BPH indication and AAS-protocol use:

Dutasteride is FDA-approved for benign prostatic hyperplasia at 0.5 mg/day. Off-label use for androgenic alopecia is widespread; off-label use for AAS-protocol scalp protection follows the same dosing.

– Cycle harm-reduction protocol: start 2 weeks before AAS cycle initiation through PCT completion
– Continuous use post-cycle for users with established hair loss and ongoing protective need
– Combination with topical minoxidil 5% twice daily for additive mechanistic protection

Same mechanism limitation as finasteride:

Dutasteride does not protect against compounds that ARE DHT-derivatives or that bypass 5α-reductase. Trenbolone, drostanolone, stanozolol, oxandrolone, methenolone — all directly active at scalp AR, all unaffected by 5α-reductase inhibition regardless of isoform coverage. For cycles dominated by these compounds, dutasteride is pharmacologically irrelevant for scalp protection.

Nandrolone protocols: same paradoxical concern as finasteride. Blocking 5α-reductase prevents nandrolone-to-DHN conversion (where DHN is a weaker androgen than nandrolone parent), leaving parent nandrolone available for AR binding. Avoid dutasteride during nandrolone-containing cycles.

Side-effect profile — quantitatively similar to finasteride:

The more complete DHT suppression theoretically increases risk of mood and libido effects, though comparative trials show only modest differences.

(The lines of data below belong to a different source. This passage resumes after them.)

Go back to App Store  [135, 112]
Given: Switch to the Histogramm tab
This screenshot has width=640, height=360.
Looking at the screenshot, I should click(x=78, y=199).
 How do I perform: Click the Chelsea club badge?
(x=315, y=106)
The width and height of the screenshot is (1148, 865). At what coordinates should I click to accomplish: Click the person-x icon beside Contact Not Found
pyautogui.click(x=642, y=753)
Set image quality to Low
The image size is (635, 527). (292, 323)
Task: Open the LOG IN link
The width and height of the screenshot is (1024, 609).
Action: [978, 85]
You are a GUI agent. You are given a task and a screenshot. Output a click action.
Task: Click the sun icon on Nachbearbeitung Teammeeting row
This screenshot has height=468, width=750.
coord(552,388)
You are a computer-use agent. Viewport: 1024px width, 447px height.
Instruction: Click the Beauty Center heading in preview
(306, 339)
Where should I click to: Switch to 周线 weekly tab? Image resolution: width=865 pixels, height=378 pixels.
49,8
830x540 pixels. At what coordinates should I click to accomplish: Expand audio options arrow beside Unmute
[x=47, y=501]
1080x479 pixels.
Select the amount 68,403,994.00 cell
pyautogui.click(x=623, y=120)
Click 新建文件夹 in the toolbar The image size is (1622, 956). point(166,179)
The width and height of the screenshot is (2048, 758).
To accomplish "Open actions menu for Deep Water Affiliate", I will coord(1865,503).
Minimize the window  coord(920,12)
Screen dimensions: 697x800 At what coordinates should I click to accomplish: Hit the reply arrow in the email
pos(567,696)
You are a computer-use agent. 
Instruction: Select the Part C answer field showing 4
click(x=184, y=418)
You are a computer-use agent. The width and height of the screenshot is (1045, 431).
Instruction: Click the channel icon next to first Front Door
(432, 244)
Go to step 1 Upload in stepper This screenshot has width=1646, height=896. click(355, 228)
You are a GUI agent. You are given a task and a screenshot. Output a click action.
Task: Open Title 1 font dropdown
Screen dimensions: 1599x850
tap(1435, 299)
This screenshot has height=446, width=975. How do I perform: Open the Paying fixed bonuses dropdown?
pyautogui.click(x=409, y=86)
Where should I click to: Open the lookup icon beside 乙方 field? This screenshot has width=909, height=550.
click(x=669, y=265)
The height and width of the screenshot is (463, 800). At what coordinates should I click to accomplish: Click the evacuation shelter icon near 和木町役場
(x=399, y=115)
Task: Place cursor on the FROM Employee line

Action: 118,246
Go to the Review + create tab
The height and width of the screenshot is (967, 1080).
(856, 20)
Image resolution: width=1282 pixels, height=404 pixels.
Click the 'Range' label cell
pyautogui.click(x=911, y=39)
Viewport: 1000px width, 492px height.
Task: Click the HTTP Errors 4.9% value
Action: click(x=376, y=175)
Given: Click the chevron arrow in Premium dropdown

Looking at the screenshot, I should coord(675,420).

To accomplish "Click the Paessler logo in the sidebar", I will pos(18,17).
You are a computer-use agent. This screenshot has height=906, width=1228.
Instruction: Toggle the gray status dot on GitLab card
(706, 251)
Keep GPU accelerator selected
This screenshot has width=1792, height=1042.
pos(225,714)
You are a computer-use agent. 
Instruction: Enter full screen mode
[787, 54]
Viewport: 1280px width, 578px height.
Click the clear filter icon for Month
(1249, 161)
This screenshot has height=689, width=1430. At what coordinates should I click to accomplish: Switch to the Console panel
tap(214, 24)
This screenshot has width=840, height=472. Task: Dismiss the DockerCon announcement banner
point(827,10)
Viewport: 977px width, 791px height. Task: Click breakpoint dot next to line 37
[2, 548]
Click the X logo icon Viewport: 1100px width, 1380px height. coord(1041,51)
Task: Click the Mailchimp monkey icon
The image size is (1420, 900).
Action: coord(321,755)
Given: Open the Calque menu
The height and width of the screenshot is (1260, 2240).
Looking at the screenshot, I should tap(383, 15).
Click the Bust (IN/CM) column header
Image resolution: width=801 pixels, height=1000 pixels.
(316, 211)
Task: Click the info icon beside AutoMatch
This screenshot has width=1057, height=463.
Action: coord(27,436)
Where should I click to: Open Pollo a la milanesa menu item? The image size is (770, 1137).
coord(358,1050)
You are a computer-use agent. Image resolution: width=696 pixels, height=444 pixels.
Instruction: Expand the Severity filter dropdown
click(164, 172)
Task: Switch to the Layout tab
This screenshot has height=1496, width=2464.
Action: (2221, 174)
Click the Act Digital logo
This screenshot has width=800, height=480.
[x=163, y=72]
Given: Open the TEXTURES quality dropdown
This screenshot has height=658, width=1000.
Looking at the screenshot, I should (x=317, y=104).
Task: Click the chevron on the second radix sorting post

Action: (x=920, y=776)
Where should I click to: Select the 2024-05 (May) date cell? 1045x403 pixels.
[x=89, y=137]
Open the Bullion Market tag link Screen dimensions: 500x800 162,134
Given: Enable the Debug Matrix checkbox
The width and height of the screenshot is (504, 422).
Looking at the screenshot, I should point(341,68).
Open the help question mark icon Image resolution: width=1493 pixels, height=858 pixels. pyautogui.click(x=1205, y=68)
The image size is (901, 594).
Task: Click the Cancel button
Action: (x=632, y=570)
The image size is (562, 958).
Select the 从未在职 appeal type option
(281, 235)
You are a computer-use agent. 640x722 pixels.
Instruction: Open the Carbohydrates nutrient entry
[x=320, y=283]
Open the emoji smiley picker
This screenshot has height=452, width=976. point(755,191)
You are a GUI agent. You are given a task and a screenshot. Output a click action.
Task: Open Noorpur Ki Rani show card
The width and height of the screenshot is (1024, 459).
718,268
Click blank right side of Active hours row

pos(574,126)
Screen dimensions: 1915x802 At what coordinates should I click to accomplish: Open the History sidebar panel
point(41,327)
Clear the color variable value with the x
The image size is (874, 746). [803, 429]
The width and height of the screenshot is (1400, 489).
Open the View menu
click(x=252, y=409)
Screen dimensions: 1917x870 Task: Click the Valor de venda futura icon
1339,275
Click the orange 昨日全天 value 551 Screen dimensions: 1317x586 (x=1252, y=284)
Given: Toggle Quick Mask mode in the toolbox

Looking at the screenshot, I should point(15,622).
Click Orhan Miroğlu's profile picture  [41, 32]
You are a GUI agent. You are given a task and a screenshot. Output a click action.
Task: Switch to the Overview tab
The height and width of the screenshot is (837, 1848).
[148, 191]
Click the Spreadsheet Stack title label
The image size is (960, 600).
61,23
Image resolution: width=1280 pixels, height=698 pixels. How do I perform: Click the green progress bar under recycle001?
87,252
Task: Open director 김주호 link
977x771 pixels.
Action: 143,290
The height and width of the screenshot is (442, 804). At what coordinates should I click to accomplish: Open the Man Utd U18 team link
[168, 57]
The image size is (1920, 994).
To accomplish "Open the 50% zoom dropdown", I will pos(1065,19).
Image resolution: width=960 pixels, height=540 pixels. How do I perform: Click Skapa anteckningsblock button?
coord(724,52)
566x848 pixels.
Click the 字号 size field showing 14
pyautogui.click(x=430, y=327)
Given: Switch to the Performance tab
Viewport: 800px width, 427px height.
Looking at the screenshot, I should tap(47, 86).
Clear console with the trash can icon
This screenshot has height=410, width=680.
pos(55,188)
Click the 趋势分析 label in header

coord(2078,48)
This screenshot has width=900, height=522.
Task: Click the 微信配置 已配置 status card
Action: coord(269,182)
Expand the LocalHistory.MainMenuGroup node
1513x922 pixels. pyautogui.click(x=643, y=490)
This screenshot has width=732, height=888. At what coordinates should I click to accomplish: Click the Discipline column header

Most documented side effects:

– Sexual: libido reduction, erectile dysfunction, ejaculate volume reduction in 2–8% of users; comparable rates to finasteride in most direct comparisons
– Mood: depression, anxiety in a subset of users via central neurosteroid pathway disruption (5α-reductase metabolises progesterone to allopregnanolone, a positive GABA-A modulator; suppression reduces this)
– Gynaecomastia: rare but documented; mechanism involves estrogen-DHT ratio shift
– Post-discontinuation syndrome: documented but uncommon; the long half-life means side effects may persist longer after stopping than with finasteride

PSA monitoring on dutasteride:

Like finasteride, dutasteride suppresses serum PSA approximately 50%. Prostate cancer screening on dutasteride requires correction (multiply measured PSA by 2). PSA velocity monitoring matters more than absolute values; rising trend warrants urology workup regardless of suppressed baseline.

Practical decision framework — finasteride vs dutasteride:

– First-line for routine androgenic alopecia: finasteride 1 mg/day
– Inadequate response after 6–12 months: switch to dutasteride 0.5 mg/day
– Aggressive family-pattern alopecia at young age: dutasteride initial choice defensible
– High-dose testosterone protocols generating substantial DHT substrate: dutasteride more thorough
– Concern about side effects: try finasteride 0.5 mg/day first (lower dose, lower side-effect rate, ~75% of efficacy)
– Both compounds have the same mechanism limitations on DHT-derivative AAS — the choice between them does not affect protection against trenbolone, masteron, or DHT-class orals.

The clinical question is rarely “finasteride or nothing” or “dutasteride or nothing” — it is “which level of 5α-reductase inhibition matches the user’s hair-loss progression rate, side-effect tolerance, and cycle compound profile.”